TEXTE D'ÉTUDE
* * * *

Il a cru à la victoire, Jordi Meeus. Le très prometteur jeune sprinter belge avait réalisé la bonne opération en se glissant dans l’importante échappée de l’Eurométropole Tour, dont il était l’un des plus rapides, sur le papier, avec Nacer Bouhanni ou Mads Pedersen. Mais l’avant-garde du peloton les a repris, de justesse, avant l’arrivée.

"Je n’ai pas été surpris de voir un groupe revenir sur nous, car j’en avais été informé à l’oreillette", raconte le coureur de Bora-Hansgrohe. "J’espérais que les meilleurs sprinters n’y soient pas. Malheureusement pour moi, Fabio Jakobsen y était. Et il a été plus rapide que moi. Je suis déçu !"

Car il tourne vraiment autour de la victoire ces dernières semaines. Sur ces trois dernières courses, il a terminé trois fois sur le podium : troisième de la Flèche de Gooik, deuxième du Grand-Prix de Denain et deuxième à nouveau ce mercredi, sur l’Eurométropole Tour. "Je passe à nouveau si près de la victoire, c’est dommage", détaille celui qui a remporté, cette année, une étape du Tour de Hongrie. "Mais il n’y a pas de honte à être devancé par un sprinter de la trempe de Jakobsen."

* * * *

DONNÉES
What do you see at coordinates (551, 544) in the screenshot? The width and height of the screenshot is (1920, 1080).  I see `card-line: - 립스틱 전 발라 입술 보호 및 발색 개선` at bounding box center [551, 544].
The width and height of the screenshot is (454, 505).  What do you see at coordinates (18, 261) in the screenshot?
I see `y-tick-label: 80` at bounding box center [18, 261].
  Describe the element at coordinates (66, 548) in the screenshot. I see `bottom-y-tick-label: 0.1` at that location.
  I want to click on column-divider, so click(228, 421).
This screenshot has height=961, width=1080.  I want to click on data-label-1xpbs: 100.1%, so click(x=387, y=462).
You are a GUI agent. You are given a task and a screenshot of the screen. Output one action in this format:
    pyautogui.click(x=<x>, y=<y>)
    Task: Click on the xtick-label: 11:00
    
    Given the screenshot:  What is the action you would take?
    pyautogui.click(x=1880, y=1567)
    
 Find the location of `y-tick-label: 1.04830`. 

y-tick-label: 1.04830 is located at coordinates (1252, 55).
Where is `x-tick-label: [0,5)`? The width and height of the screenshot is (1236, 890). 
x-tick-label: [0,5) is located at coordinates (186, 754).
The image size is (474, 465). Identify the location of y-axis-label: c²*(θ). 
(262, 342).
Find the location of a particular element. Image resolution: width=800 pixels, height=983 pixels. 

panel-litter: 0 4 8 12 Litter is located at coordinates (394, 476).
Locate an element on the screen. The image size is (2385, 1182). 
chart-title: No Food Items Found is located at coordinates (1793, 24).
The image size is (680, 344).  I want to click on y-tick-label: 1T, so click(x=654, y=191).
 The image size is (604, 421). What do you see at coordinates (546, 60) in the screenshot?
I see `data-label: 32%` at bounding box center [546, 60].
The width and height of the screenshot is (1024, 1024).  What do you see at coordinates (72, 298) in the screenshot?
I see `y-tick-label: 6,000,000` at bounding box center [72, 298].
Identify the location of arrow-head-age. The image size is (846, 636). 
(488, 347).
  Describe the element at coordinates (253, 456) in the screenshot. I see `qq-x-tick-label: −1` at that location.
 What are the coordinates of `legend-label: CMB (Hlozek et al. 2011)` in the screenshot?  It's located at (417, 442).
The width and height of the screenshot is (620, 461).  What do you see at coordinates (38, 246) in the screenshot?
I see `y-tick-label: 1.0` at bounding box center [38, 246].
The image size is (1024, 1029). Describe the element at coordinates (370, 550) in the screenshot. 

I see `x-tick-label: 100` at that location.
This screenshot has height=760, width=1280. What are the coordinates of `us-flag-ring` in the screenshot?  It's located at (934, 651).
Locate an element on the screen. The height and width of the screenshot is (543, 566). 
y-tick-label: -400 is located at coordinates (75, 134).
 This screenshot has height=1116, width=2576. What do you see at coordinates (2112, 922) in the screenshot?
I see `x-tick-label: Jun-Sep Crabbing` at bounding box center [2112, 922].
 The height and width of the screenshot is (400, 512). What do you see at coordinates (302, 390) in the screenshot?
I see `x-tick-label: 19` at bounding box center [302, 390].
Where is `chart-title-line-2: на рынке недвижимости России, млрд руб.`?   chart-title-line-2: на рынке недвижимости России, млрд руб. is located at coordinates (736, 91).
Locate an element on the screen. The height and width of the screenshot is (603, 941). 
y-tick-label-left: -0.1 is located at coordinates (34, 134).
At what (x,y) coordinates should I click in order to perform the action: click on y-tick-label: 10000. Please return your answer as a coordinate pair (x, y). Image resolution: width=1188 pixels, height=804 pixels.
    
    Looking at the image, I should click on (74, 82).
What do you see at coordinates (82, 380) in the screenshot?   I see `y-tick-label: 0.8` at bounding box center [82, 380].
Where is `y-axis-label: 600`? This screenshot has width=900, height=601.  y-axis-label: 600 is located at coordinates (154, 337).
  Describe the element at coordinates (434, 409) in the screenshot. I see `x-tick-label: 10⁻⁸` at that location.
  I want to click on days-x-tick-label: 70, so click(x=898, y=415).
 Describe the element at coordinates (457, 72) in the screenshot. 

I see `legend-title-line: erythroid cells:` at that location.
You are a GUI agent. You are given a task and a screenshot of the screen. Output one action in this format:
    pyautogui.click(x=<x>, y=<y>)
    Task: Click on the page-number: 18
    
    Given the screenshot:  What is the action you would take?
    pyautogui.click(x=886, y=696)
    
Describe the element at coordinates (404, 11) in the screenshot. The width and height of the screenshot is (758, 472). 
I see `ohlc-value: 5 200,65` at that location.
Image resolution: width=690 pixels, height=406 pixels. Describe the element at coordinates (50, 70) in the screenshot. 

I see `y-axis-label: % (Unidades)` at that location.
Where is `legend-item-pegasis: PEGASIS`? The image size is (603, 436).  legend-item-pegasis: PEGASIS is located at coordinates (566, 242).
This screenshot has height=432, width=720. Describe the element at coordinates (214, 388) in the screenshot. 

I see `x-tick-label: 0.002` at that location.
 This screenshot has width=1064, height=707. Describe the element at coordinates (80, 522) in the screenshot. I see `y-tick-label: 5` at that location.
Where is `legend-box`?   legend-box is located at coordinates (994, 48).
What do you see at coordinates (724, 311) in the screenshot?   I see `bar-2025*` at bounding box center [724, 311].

* * * *

CONSIGNES
**1)** Dans le texte sur Jordi Meeus, reprenez le passage qui s'ouvre sur les mots "Il a cru à la" et se referme sur "justesse, avant l’arrivée.", en substituant "groupe de tête" à "peloton".
**2)** Poursuivez le texte sur Jordi Meeus après sa dernière phrase.

RÉPONSES DANS L'ORDRE
**1)**
Il a cru à la victoire, Jordi Meeus. Le très prometteur jeune sprinter belge avait réalisé la bonne opération en se glissant dans l’importante échappée de l’Eurométropole Tour, dont il était l’un des plus rapides, sur le papier, avec Nacer Bouhanni ou Mads Pedersen. Mais l’avant-garde du groupe de tête les a repris, de justesse, avant l’arrivée.

**2)**
Sorti en grande forme de la Vuelta, il était bien en jambes sur les pentes de la Croix Jubaru. "Personnellement, cela reste un bon résultat au bout d’une course assez intense", ajoute le jeune sprinter de 23 ans. "Cela a mis en route assez tôt, dès le premier circuit local. L’équipe avait bien roulé pour me placer devant et je me suis retrouvé dans l’échappée dangereuse d’une trentaine d’hommes. Avec cette nouvelle prestation, je continue à prendre confiance pour l’avenir."

Qui passera, dimanche, par son premier Paris-Roubaix.